🦾RoboAssem

Mixed Reality-Assisted Human-Robot Skill Transfer via Visuomotor Primitives Toward Physical Intelligence

1Shanghai Jiao Tong University, 2The Hong Kong Polytechnic University
Equal contribution *Corresponding Author
Figure 1 Framework

Abstract

Industrial assembly represents a core of manufacturing, poses significant challenges to the reliability and adaptability of robot systems. As manufacturing shifts toward intelligent production, there is an urgent need for efficient human-to-robot skill transfer methods for high-precision assembly tasks. However, current embodied intelligence research has primarily focused on household tasks, industrial applications involving dynamic uncertainties and strict control demands remain largely unexplored. To bridge this gap, we propose a real-world skill transfer framework tailored for contact-rich assembly. It integrates an AR-assisted demonstration system for low-cost and diverse data collection, an end-to-end visuomotor imitation learning algorithm for continuous action prediction, and a primitive skill library covering essential operations such as peg insertion, gear meshing, and disassembly. Experiments on six tasks demonstrate high success rates and robust positional generalization. This study explores a novel pathway, it is hoped that this work will provide valuable insights for future human-robot collaboration, and serve as a critical precursor for the integration of Industry 5.0 with embodied intelligence.

Human-in-the-loop Teaching

Robot programming in assembly tasks often requires domain expertise and extensive parameter tuning, posing barriers for non-expert users. To improve accessibility and interactivity, we developed an MR-based human-robot interaction interface leveraging head-mounted displays, MR technology, and contact force simulation for direct and safe robot teleoperation and demonstration, facilitating state-action datasets for end-to-end imitation learning.

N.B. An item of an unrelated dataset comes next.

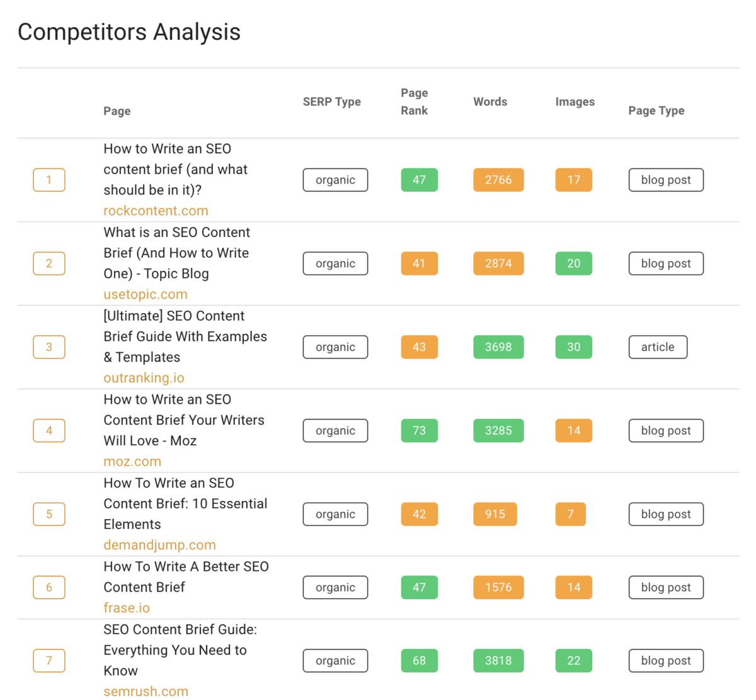Click the blog post chip for moz.com
This screenshot has width=756, height=700.
pos(666,430)
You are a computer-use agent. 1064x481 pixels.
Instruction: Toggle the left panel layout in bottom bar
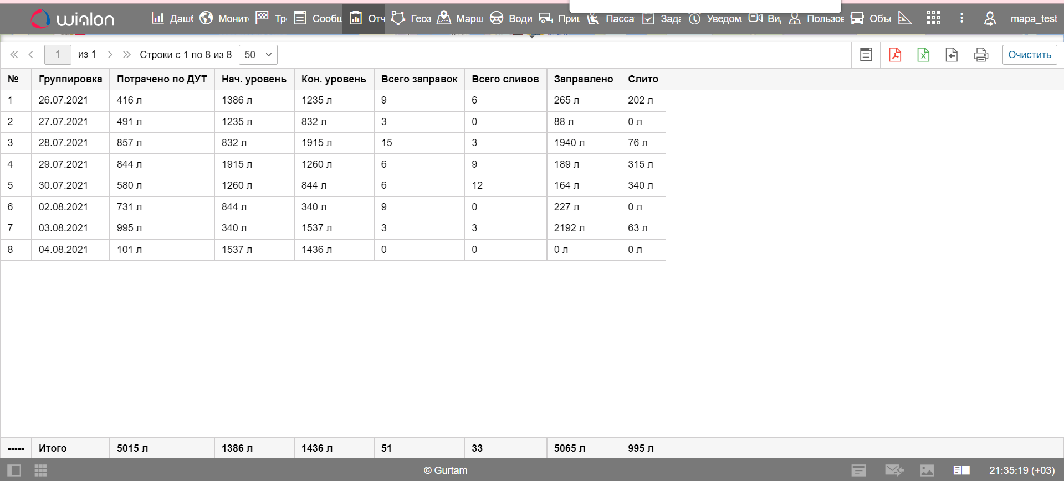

  • Real-time Feedback: Robot calibration and demonstration visualized via AR interface, ensuring high-quality data collection
  • Cross-embodiment Portability: Supports various end-effectors and extends to different robots for flexible data acquisition
  • Low Cost: Built with consumer-grade VR devices (e.g., Meta Quest 3), easy to deploy and replicate
  • High Precision: Fine-grained operations through AR-based guidance and game controller-assisted small adjustments
VR Application Interface

Human Demonstration Collection

This work implements two complementary teleoperation modes for demonstration collection: 1) VR-based position control and 2) gamepad-based velocity control. The VR control enables precise 6-DoF trajectory demonstrations via spatial mapping, while gamepad-based velocity control ensures stable, millimeter-scale screw-fastening through fine-grained force adjustment.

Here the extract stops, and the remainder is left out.